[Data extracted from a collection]
======

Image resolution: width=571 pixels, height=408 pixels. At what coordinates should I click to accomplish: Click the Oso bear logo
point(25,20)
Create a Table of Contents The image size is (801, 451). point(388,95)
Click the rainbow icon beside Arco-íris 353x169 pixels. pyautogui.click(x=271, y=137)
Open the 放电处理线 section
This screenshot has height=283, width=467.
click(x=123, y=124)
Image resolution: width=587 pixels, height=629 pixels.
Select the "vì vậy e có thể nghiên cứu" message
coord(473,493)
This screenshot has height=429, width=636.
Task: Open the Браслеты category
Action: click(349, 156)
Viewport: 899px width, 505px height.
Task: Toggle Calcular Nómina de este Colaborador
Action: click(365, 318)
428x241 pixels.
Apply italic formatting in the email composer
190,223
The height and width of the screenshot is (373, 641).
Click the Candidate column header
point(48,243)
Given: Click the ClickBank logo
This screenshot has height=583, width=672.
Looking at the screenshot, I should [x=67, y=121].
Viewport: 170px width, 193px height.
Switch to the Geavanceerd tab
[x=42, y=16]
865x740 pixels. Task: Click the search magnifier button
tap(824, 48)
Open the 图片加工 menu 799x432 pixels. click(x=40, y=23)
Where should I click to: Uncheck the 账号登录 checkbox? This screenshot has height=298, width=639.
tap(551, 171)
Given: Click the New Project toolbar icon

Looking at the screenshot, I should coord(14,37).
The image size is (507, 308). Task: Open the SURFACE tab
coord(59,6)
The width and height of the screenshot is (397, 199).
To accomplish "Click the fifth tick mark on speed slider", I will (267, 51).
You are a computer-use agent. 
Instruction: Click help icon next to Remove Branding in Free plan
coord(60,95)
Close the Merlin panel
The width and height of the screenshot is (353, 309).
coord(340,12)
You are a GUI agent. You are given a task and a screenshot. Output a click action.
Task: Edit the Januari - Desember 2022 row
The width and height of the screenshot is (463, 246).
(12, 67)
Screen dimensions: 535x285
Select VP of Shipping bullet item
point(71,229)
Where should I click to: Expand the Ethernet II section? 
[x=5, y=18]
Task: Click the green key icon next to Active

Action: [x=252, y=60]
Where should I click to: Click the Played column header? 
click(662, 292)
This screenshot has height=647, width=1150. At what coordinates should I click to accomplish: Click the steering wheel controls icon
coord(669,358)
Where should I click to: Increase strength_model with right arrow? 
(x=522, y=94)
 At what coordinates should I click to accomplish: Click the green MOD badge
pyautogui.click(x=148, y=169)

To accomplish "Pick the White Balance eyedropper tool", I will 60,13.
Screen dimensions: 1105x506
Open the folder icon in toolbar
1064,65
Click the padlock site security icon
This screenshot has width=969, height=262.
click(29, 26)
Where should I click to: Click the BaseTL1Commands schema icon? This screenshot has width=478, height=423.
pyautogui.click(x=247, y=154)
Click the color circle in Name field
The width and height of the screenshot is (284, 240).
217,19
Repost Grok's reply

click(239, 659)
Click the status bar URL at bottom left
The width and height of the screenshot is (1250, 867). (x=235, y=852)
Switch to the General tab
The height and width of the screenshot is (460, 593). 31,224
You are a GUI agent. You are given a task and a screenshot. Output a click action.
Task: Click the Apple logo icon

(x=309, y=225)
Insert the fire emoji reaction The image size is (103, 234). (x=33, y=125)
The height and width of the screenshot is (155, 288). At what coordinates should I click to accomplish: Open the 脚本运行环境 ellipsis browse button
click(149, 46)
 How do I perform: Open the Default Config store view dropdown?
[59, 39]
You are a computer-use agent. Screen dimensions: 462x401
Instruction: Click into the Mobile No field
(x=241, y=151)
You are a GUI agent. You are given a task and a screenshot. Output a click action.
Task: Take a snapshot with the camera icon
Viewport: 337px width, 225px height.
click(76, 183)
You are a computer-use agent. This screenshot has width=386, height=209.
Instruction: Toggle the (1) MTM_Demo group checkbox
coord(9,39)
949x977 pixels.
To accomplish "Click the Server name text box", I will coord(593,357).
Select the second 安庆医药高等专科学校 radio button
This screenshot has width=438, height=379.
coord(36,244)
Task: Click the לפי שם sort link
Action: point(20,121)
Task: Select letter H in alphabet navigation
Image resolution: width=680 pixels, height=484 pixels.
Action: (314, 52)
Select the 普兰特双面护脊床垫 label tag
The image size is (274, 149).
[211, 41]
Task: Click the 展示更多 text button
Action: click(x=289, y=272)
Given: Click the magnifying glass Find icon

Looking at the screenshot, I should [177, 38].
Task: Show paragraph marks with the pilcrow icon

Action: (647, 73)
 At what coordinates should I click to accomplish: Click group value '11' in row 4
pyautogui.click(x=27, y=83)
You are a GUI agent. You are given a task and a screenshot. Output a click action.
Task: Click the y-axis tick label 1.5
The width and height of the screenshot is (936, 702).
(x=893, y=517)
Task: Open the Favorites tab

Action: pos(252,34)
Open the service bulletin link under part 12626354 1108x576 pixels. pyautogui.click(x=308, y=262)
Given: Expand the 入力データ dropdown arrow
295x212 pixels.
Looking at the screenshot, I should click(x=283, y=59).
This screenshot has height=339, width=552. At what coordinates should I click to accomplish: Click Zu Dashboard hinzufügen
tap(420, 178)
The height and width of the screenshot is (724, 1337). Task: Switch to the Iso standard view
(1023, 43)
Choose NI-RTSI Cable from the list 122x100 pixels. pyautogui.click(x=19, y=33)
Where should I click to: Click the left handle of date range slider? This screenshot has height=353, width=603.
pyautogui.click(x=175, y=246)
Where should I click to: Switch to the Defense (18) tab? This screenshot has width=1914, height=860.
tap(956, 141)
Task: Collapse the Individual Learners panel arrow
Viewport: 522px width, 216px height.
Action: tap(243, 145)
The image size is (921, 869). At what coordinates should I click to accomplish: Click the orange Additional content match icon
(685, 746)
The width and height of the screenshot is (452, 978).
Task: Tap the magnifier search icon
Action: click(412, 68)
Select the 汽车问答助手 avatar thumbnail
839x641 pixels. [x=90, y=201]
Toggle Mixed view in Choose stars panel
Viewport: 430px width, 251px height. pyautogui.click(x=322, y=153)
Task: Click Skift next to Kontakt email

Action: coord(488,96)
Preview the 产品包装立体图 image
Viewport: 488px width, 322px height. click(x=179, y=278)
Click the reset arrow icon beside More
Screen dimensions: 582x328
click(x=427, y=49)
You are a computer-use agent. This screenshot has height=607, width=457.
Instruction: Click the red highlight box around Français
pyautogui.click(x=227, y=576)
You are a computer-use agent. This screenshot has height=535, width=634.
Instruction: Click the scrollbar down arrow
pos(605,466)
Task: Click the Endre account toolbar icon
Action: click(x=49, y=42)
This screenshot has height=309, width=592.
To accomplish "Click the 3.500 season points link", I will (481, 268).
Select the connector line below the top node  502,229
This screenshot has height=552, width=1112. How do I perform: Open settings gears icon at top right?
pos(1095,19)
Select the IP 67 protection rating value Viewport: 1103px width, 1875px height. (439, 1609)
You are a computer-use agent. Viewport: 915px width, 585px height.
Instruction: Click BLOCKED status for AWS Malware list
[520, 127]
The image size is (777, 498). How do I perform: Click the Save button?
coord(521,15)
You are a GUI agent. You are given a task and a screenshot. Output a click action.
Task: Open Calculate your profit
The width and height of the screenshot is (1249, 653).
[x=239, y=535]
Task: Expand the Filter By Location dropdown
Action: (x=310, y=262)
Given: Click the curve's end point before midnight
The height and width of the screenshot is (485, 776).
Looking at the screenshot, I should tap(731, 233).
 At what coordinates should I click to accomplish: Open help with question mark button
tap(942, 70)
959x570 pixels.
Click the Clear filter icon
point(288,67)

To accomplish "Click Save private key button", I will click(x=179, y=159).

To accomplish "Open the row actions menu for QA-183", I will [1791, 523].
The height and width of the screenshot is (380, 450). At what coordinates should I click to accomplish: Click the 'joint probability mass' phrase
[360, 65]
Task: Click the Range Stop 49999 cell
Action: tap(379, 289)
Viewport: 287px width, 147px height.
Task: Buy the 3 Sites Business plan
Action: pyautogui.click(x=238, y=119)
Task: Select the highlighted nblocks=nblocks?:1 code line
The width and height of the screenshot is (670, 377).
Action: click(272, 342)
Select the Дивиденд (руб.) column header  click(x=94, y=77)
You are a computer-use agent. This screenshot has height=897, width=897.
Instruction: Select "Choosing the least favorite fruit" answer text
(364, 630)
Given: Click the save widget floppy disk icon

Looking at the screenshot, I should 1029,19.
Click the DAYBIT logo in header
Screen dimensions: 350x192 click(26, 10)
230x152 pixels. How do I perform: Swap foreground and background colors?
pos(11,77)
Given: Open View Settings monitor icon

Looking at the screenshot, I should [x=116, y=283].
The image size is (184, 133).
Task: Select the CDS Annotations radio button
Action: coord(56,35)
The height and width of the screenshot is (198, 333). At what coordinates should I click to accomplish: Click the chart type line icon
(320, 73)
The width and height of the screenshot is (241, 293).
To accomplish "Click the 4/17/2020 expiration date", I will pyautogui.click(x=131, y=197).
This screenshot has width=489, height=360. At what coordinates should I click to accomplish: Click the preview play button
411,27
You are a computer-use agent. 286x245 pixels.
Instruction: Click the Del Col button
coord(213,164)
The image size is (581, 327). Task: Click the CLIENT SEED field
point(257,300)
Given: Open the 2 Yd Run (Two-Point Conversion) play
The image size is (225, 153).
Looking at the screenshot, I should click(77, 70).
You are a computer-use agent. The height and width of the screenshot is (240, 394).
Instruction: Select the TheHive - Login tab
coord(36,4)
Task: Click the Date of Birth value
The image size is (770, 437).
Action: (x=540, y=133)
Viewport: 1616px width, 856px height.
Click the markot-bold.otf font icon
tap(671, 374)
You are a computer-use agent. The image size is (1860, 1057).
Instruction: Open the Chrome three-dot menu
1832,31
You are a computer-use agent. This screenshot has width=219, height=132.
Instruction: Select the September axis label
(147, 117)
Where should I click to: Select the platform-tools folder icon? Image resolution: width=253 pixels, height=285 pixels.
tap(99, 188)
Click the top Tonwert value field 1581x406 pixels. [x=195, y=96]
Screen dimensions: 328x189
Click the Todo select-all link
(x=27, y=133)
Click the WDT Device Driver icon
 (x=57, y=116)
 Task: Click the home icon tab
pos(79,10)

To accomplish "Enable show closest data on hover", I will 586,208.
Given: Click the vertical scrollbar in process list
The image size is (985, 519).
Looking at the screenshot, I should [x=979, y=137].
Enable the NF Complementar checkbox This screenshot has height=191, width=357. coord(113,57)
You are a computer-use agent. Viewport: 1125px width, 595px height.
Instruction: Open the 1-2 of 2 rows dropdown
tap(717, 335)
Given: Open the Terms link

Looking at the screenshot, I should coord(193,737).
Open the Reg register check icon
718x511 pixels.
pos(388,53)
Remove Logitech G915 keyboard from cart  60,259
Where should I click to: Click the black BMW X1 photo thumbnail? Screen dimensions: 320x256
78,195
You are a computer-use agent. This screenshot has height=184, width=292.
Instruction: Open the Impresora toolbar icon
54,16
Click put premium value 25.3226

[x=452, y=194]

======

ABOUT THIS TASK
Nothing should appear in the answer except the lines above from the line with "Viewport: 1616px width, 856px height." through the line with "Given: Click the vertical", both included, written out exactly.

ANSWER SPACE
Viewport: 1616px width, 856px height.
Click the markot-bold.otf font icon
tap(671, 374)
You are a computer-use agent. The image size is (1860, 1057).
Instruction: Open the Chrome three-dot menu
1832,31
You are a computer-use agent. This screenshot has width=219, height=132.
Instruction: Select the September axis label
(147, 117)
Where should I click to: Select the platform-tools folder icon? Image resolution: width=253 pixels, height=285 pixels.
tap(99, 188)
Click the top Tonwert value field 1581x406 pixels. [x=195, y=96]
Screen dimensions: 328x189
Click the Todo select-all link
(x=27, y=133)
Click the WDT Device Driver icon
 (x=57, y=116)
 Task: Click the home icon tab
pos(79,10)

To accomplish "Enable show closest data on hover", I will 586,208.
Given: Click the vertical scrollbar in process list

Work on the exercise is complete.